Pension law changes add flexibility, consumer protection

Pension Reform Directional Sign

 

This article was published by The Vancouver Sun on June 7th 2012.  To see this article and other related articles on The Vancouver Sun website, please click here

Changes to B.C.’s pension legislation will both protect consumers and make pensions more flexible for employers, a Vancouver lawyer says.

Ken Burns, a partner at Lawson Lundell LLP in Vancouver who specializes in pensions and employee benefits, says the overhaul of the Pension Benefits Standards Act is a positive move.

“The funding flexibility and the ability to share governance and to work out deals between employers and employees … should encourage pension plan development,” Burns said.

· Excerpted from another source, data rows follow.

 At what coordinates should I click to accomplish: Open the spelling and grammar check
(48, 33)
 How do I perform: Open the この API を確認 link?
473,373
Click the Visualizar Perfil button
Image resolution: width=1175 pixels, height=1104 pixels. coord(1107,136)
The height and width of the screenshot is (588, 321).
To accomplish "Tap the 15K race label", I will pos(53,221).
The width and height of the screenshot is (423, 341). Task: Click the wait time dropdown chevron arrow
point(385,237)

Burns said many of the recommendations deal with member rights and the statute itself is described as a consumer protection statute.

These changes are positive, but there is only a “faint hope” they will actually result in any new pension plans, said Susan Eng, vice-president of advocacy for CARP, an organization that works for seniors.

Eng said no defined benefit pension plans have been created in the past several years, despite an acknowledgment by the government that Canadians are not saving enough for retirement.

CARP would prefer to see a national, universal pension plan for Canadians, on top of the Canada Pension Plan and the Old Age Security benefit. “But at least they’re targeting something [with these changes,]” Eng said.

Many of the changes reflect an expert panel report from 2008, Burns said.

“This is to protect people from a disappearing pension,” Burns said. The changes allow employers to offer a wider choice of pension-plan options, including “target benefit” plans, and that flexibility should encourage more employers to provide pensions, Burns said.

Target benefit plans promise a particular benefit upon retirement but allow an employer to change the amount if funding pressures require a change.

“Now, under a defined benefit plan, if things go south as they have been recently for many companies, they can’t reduce benefits,” Burns said. With a target benefit … the hope is you can meet your targets, but if you can’t, there is the ability to reduce benefits, Burns said.

Target benefit plans have existed before, usually under collective agreements, but the new act legitimatizes them and gives them their own set of rules, which should give more people access to them, Burns said.

The new act allows for jointly sponsored cost-sharing plans, similar to what exist in public-sector pension plans. Under this type of plan, employees would take on some of the funding risk in return for sharing some of the plan governance, Burns said.

“It takes pressure off employers who are having trouble funding pension plans, and it transfers some of the funding risk onto the employees, in exchange for which they get more direct involvement in the governance of their plan. They’re going to have full transparency about the operation of their plan.”

The new act will enhance the rights of pension plan members, including immediate entitlement to employer-paid contributions with no vesting period and more supplying information about how a plan is operating to retired and working members, the ministry of finance said in a news release.

“Pensions are the cornerstone of a family’s retirement savings. The new plan design options such as target benefit plans, and improved pension plan disclosure requirements, will help to ensure British Columbian’s retirement savings options are maximized,” finance minister Kevin Falcon said in the release.

This bill provides the superintendent of pensions with new tools, including the power to levy administrative penalties and appoint replacement administrators or actuaries, the province said in the release.

The new act harmonizes pension legislation between B.C. and Alberta, Burns said. The Alberta legislature is expected to pass the legislation this fall, and then the two provinces will work on the regulation, which Burns said is the more difficult and technical part of the new rules.

Burns said the harmonization between the two provinces will streamline pension administration for employers with employees in both provinces.

“Employers have said they need streamlined regulation so that they can focus on their business and not on red tape. Modernizing the legislation gives employers more flexibility to offer a wider choice of pension plan options, so that more British Columbians can have access to pension income during their retirement years,” Falcon said.

The legislation passed on May 31, but Burns said it will likely be at least January before the changes are put in place, or even next year at this time.